> [WORK TO BE COMPLETED] Rewrite the lines starting at the one containing "Click the Get Verified text label" and ending at the end of the lines, swapping "Get Verified" for "Verify Account" and keeping everything else the same. Leave the pictures out.

> [DATASET RECORDS]
┌──
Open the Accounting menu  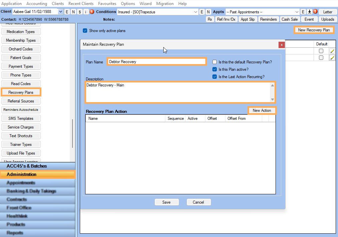(x=36, y=4)
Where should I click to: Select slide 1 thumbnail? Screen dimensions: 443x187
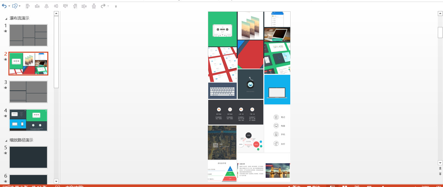pos(29,35)
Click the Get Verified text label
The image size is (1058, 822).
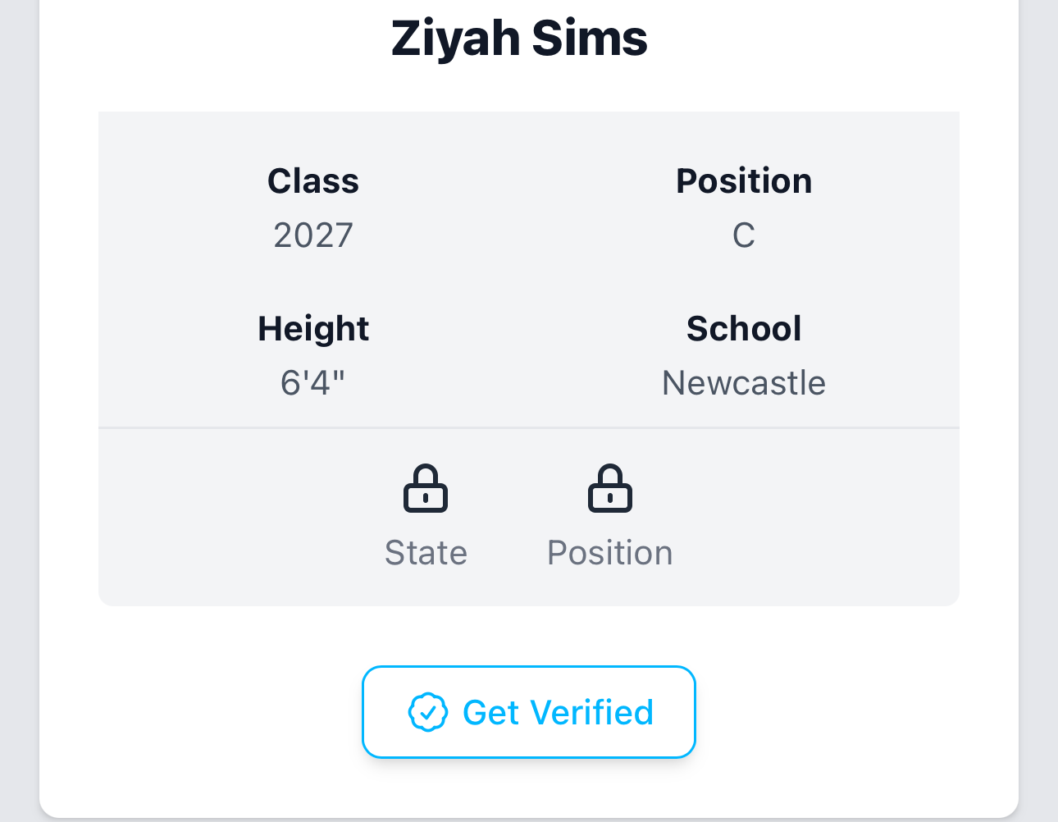tap(558, 712)
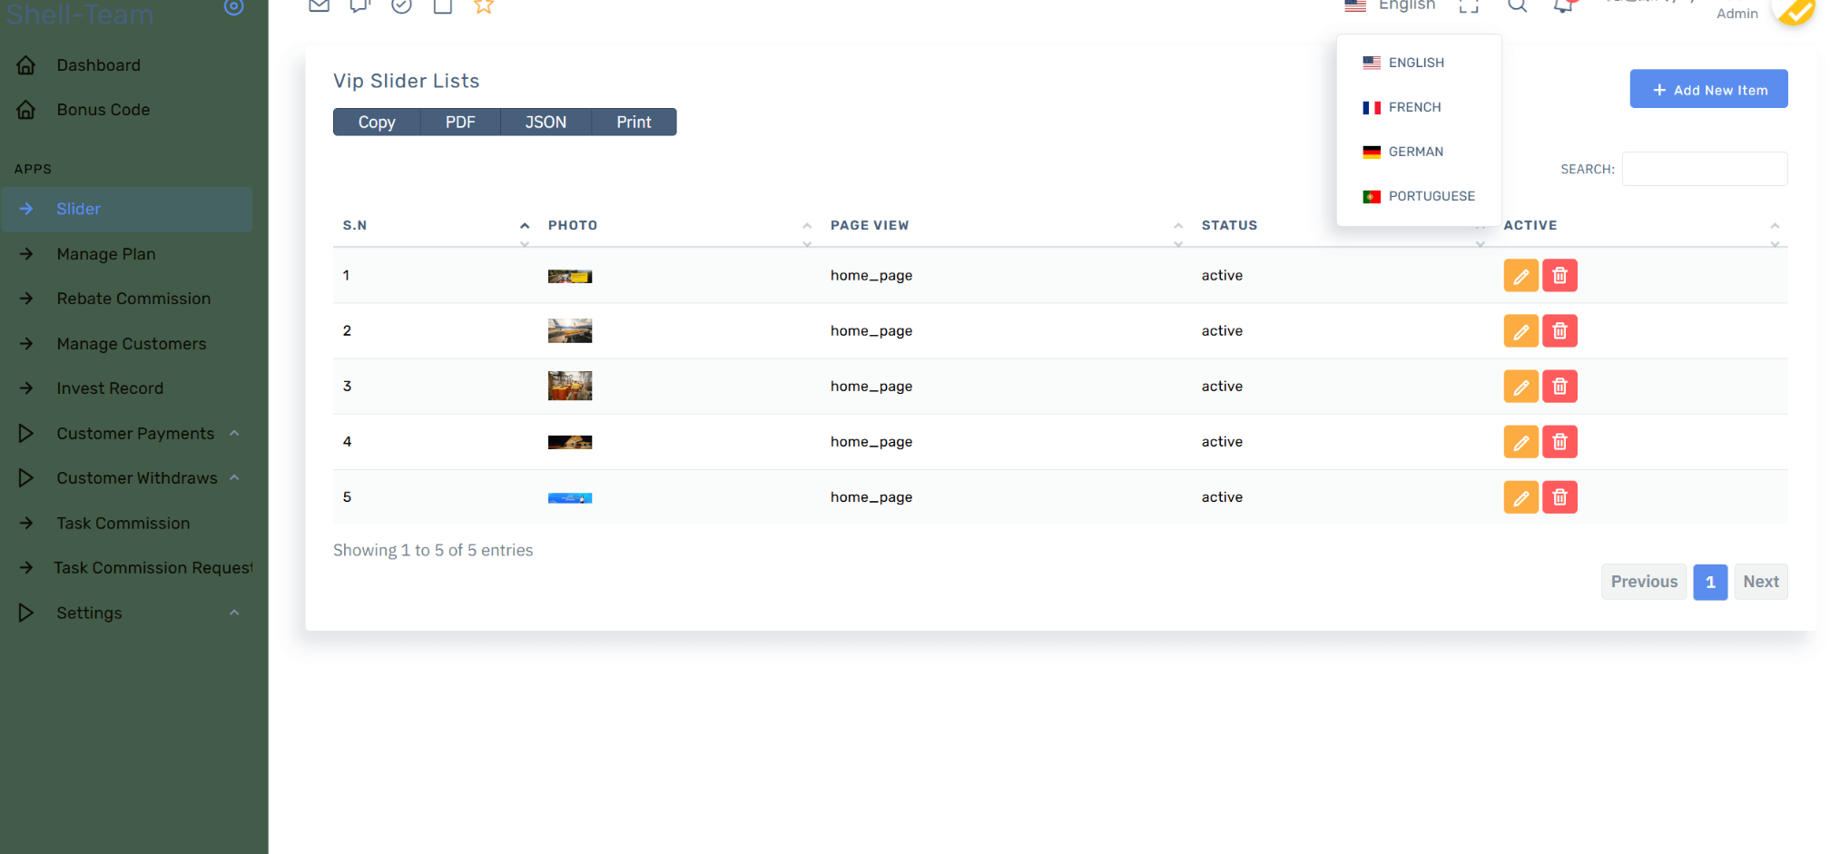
└──
> [REPLY]
Click the Verify Account text label
The image size is (1058, 822).
tap(558, 712)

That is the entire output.